**About this task**
One line at a time, check the entries below for the word "computer", and copy each line that has it.
[Opening Listed entries section]
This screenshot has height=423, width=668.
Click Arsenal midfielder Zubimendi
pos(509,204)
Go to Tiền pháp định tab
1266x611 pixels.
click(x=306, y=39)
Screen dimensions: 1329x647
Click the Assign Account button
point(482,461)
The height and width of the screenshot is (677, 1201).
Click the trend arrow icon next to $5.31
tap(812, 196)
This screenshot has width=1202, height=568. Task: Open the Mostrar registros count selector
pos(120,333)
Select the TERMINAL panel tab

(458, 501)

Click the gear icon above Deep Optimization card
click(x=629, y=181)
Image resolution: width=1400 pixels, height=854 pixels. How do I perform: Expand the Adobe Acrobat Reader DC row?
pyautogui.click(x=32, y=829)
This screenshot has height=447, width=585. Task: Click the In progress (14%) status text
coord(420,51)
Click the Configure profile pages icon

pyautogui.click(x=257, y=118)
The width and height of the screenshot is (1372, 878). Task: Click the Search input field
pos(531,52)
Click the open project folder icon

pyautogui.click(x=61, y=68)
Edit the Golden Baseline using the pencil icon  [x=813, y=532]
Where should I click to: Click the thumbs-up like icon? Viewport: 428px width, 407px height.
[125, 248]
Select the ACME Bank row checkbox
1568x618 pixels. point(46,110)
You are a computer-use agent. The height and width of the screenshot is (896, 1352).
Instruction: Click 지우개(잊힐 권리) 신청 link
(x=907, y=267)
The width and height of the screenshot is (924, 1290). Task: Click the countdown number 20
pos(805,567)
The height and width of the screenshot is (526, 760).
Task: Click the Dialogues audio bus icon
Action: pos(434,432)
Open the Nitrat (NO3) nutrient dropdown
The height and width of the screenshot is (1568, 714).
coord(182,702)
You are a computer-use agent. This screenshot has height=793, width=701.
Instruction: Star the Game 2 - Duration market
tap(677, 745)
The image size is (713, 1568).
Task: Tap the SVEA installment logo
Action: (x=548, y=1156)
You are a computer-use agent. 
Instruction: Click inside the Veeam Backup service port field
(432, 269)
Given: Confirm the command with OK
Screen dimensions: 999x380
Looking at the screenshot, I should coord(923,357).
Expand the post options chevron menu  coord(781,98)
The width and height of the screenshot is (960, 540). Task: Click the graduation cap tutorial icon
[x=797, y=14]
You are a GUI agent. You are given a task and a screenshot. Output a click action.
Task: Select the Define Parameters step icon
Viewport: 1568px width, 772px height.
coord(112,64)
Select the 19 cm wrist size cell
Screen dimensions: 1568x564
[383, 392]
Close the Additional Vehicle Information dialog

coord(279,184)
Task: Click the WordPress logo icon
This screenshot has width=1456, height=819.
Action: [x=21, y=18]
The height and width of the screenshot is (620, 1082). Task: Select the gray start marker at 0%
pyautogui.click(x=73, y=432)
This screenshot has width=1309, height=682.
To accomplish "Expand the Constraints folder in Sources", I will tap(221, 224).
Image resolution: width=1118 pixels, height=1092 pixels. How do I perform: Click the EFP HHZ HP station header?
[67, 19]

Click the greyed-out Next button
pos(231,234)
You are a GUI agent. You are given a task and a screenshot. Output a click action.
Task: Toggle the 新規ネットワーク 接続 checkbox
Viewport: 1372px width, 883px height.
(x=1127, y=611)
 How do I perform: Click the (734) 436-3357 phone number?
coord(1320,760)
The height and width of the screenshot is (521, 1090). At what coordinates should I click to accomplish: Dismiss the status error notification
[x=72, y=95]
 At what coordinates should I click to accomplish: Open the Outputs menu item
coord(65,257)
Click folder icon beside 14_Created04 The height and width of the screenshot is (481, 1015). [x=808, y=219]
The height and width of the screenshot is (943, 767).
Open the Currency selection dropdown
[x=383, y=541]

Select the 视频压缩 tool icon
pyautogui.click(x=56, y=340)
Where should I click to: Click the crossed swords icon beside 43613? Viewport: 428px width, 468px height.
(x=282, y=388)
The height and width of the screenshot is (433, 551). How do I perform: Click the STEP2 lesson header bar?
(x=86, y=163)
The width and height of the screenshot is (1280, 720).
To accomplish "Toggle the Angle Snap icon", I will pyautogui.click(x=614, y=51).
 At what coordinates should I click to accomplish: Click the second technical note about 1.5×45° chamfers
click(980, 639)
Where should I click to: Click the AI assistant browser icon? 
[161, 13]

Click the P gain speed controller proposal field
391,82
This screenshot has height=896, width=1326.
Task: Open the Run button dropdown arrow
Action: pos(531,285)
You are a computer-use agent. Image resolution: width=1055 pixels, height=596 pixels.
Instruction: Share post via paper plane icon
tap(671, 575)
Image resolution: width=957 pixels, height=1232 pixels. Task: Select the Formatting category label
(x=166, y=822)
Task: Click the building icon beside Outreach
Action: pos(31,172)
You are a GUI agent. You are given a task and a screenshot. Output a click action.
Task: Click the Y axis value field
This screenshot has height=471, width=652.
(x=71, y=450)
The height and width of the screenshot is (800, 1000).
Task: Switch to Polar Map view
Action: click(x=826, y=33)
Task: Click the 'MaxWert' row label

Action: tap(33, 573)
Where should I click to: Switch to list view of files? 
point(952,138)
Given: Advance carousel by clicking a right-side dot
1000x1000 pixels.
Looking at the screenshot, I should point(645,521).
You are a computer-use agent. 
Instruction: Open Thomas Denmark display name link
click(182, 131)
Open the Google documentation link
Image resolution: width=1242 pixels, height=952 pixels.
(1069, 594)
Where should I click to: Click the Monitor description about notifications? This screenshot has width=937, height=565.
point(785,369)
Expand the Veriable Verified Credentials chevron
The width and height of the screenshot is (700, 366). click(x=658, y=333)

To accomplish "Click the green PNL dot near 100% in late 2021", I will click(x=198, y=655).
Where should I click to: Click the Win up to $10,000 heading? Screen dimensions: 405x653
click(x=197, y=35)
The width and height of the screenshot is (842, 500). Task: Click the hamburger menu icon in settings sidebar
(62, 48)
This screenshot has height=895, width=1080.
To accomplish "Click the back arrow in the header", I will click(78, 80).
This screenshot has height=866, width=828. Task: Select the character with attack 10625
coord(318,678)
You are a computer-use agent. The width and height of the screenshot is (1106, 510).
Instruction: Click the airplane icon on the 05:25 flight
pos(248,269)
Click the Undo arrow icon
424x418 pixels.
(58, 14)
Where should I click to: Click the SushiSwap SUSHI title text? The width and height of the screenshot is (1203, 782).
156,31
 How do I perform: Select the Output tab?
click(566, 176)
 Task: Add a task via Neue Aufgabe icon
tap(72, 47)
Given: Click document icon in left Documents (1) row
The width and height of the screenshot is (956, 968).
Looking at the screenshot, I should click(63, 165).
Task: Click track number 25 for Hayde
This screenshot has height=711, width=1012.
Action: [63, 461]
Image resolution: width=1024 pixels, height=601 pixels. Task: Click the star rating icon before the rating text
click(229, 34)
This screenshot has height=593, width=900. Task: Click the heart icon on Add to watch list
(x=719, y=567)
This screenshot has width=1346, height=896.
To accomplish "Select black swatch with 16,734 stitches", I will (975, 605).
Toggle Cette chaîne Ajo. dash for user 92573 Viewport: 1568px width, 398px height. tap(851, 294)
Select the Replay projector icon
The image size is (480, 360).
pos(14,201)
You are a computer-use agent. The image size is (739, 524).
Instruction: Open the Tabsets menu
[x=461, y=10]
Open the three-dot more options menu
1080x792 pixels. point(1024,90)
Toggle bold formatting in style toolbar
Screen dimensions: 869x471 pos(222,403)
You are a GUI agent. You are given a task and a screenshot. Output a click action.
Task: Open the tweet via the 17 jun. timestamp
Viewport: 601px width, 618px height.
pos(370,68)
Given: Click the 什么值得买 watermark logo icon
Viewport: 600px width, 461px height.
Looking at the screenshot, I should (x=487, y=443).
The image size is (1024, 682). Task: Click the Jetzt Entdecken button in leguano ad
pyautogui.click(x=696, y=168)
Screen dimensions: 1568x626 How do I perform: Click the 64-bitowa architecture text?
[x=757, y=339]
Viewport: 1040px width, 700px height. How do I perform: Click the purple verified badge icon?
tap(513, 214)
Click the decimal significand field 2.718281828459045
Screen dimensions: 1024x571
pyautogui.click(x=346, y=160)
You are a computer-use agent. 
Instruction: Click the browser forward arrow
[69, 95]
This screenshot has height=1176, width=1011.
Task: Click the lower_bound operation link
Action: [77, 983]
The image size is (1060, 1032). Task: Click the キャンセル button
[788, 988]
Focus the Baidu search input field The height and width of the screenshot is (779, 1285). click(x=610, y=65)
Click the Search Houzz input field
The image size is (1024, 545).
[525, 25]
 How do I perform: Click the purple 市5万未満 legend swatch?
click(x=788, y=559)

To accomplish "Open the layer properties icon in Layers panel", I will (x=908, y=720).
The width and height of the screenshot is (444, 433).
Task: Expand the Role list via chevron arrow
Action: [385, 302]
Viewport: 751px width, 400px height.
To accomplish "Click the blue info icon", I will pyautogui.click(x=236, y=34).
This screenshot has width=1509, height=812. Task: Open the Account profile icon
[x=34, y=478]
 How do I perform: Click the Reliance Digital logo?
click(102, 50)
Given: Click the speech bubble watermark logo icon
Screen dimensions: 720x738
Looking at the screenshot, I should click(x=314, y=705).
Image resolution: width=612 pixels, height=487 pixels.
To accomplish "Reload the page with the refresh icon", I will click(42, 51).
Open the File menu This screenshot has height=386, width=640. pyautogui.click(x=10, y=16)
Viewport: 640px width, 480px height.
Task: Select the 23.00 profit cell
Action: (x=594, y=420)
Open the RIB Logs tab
[Closing Listed entries section]
**Your solution**
You are a computer-use agent. The height and width of the screenshot is (896, 1352).
You are a computer-use agent. This screenshot has height=793, width=701.
You are a computer-use agent. 
You are a computer-use agent. Image resolution: width=1055 pixels, height=596 pixels.
You are a computer-use agent. 
You are a computer-use agent. The width and height of the screenshot is (1106, 510).
You are a computer-use agent. The image size is (739, 524).
You are a computer-use agent. 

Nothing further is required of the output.